**About this exercise**
Begin at the line that contains "At what coordinates" and repeat every line from there to the end of the records below, inclusive, without adding any other line.

**Collected data**
▼

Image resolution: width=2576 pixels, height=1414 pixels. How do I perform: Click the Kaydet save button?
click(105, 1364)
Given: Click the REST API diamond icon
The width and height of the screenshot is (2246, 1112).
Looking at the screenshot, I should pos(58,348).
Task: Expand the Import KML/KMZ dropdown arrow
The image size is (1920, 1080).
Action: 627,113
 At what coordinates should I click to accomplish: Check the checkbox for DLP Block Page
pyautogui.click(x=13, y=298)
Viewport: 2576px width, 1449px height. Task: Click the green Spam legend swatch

▲

**Completed exercise**
 At what coordinates should I click to accomplish: Check the checkbox for DLP Block Page
pyautogui.click(x=13, y=298)
Viewport: 2576px width, 1449px height. Task: Click the green Spam legend swatch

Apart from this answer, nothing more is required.